The realization hit me so suddenly my breathing turned shaky.

I hated the way he looked at me. I hated his voice.

I hated the way he kept acting gentle after destroying me.

Every horrible thing in my life had started the moment he walked into it.

Before him, I had a name, a future, friends, sunlight, freedom.

Now all I had were chains and locked doors and nightmares that never seemed to end.

My eyes drifted downward without meaning to.

Toward the center of the table.

Toward the long carving knife resting beside the turkey. The silver gleamed under the chandelier light.

Slowly, my gaze lifted back to Alexander.

My breathing became shallow.

Aisling noticed first. I saw her eyes narrow slightly from across the table, her fingers tightening around her wine glass, but she didn't say anything. Neither of them moved. The room felt painfully still.

I pushed my chair back slowly.

The legs scraped softly against the floor.

The chain around my ankle clinked as I stood up on weak legs. My body felt hollow, like there was nothing left inside me except panic and exhaustion and this horrible growing hatred clawing up my throat.

Maybe I could still fix this.

Maybe if I begged enough.

Maybe if I apologized enough.

Maybe if I became small enough.

Alexander watched me carefully as I walked around the table. My knees were shaking so badly I almost stumbled over the chain.

Then I dropped suddenly onto my knees beside his chair.

The impact shot painfully through my bones.

"Please," I sobbed immediately. I grabbed his arm with both hands, "Please don't do this to me. I can't stay here," I cried. "Please, Zane, please-"

He exhaled slowly, "Josephine-"

"I'll do anything," I choked out desperately, "Anything you want. I'll disappear forever. I'll never tell anyone about this. I swear. Please let me go..."

His face tightened slightly for the first time that night, "Josephine..."
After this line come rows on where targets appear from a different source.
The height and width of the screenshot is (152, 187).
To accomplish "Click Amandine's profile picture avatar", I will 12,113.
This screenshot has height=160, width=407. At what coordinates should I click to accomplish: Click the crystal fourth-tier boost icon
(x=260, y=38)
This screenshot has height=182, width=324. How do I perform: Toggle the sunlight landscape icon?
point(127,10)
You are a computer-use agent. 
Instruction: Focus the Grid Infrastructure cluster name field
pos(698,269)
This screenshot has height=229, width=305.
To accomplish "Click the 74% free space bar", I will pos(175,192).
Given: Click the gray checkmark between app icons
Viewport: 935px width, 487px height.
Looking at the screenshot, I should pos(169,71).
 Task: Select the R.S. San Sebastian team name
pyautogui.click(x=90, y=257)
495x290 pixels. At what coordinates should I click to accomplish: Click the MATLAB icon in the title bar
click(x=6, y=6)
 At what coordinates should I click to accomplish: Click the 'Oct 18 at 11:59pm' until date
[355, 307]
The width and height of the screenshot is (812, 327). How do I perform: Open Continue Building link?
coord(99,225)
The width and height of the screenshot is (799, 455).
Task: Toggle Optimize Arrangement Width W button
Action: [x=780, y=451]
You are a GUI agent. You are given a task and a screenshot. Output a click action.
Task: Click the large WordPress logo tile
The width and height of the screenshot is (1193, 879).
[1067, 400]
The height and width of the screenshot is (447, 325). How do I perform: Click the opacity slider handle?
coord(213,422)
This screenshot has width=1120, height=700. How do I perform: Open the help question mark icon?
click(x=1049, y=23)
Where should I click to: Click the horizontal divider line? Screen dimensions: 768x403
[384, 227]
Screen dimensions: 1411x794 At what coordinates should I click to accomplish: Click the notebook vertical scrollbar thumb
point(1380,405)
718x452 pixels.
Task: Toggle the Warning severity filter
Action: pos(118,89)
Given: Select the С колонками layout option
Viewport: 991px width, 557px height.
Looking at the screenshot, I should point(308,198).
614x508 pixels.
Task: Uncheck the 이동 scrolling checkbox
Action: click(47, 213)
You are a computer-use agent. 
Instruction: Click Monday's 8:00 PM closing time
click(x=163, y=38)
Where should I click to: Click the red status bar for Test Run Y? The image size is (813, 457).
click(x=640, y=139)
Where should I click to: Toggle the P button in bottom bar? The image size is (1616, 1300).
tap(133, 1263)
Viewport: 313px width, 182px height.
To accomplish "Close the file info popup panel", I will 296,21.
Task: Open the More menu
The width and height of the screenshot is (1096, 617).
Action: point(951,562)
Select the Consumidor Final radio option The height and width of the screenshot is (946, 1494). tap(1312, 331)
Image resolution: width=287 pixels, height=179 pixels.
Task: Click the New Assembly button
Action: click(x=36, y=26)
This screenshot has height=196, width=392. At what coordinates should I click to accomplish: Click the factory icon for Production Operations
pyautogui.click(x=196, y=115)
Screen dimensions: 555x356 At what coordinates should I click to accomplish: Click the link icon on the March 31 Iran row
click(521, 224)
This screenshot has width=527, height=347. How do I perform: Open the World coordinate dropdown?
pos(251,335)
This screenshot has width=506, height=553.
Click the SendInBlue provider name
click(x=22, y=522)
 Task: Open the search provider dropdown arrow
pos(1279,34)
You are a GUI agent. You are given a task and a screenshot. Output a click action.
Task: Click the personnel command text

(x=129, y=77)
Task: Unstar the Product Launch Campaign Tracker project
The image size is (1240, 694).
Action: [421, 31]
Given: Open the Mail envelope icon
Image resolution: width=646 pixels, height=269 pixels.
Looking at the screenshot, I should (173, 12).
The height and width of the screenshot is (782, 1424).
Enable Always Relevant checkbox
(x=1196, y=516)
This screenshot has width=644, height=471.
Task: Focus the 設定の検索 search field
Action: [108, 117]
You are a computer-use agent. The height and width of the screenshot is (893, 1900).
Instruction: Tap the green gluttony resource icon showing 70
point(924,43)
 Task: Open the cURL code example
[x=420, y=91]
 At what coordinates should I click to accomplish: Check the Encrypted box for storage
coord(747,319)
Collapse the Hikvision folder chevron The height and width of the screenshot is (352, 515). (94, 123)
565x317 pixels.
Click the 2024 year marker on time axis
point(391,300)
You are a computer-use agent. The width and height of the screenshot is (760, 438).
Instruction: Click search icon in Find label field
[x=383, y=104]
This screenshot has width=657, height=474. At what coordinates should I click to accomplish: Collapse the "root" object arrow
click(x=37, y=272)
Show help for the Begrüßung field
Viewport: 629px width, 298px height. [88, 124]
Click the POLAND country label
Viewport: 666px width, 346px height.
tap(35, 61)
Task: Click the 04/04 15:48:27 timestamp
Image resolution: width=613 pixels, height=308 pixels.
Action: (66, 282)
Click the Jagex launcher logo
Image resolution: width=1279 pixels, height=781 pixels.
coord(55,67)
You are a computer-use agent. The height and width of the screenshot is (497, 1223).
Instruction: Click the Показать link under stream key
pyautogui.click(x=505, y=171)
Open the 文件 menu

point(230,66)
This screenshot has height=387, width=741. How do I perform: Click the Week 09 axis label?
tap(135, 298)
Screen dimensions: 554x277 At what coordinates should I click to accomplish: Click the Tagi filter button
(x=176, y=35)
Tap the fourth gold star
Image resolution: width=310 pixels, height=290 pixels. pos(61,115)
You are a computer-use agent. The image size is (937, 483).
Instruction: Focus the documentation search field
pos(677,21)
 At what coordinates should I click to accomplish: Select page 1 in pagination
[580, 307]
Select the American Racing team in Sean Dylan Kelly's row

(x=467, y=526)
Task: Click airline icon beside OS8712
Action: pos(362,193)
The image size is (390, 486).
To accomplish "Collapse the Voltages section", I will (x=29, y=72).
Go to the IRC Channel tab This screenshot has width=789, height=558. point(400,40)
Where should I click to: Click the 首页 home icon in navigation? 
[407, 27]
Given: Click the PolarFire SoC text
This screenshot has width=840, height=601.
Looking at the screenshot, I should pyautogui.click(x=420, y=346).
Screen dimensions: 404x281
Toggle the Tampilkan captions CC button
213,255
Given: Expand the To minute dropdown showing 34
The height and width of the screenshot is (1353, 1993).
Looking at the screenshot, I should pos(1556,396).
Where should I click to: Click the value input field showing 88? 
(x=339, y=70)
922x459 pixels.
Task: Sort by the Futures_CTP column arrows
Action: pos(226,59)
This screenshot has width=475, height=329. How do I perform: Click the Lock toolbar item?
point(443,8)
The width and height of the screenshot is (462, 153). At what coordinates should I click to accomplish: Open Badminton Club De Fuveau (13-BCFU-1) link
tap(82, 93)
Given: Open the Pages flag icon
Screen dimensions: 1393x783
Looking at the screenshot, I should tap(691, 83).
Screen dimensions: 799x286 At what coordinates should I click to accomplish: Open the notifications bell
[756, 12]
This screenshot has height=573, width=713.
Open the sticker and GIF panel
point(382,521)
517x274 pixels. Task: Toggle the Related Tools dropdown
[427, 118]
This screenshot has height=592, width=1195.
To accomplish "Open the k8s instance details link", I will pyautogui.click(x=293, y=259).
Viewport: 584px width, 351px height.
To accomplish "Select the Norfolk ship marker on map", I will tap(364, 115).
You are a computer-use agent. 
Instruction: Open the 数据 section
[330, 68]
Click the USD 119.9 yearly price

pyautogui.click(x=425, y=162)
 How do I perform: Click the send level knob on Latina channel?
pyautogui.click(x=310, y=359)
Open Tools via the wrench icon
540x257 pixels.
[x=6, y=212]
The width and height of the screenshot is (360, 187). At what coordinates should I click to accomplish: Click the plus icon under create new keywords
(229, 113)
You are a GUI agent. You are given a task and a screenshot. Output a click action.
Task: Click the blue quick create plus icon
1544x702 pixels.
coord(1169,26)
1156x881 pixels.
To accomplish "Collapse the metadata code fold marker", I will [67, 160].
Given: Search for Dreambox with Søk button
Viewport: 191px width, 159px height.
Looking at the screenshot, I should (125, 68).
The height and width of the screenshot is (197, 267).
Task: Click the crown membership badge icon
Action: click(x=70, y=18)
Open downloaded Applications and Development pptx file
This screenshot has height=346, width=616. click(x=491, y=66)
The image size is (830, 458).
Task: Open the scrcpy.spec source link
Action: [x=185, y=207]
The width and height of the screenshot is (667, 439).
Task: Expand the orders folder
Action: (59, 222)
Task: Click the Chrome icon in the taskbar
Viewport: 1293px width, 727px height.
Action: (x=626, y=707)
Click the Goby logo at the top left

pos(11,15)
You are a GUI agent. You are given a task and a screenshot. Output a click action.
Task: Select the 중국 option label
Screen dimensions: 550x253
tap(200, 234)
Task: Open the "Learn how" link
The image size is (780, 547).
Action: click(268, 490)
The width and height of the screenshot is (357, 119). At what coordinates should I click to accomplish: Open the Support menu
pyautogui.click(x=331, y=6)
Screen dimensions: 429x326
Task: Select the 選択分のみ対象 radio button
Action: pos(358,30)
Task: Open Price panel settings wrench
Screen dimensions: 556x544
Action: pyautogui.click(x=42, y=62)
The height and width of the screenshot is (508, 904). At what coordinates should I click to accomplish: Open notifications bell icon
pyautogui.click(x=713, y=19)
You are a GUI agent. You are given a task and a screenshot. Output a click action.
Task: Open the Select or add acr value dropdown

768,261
I shook my head violently, "Please..."

"I'm not going to hurt you anymore," he added softly, "You're not the person I'm mad at."

The words made me freeze. Then why? Why are you keeping me here, you psycho piece of shit! Slowly, I looked up at him through tears.

"I mean it," he said softly, "No more chains inside the house. No more starving you. None of it.

My chest shook with sobs, "Then let me leave," I whispered.

Pain flickered across his face but was gone so fast I almost convinced myself I imagined it, "I can't. I can't let you go," he repeated quietly, "I'm sorry..."

Fresh panic clawed up my throat instantly, I grabbed his hand desperately, "No- Please-"

"Get up," he murmured gently, "Josephine-"

"No!"

I was crying so hard I could barely see anymore, "I can't live like this!"

"You'll adjust."

The words hit me hard. Adjust. Fucking adjust?! Like this was a life?! Like this was survivable?! My eyes flicked toward the knife again, then back to him, then the knife.

Alexander was still reaching toward me carefully, trying to pull me upright, "Come on," he said quietly. "Get off the floor."

Suddenly, I moved fast. I lunged across the table. Aisling shouted something. My fingers wrapped around the knife handle.

Alexander's eyes widened for the first time, "Josephine-"

I screamed and drove the knife straight into his heart.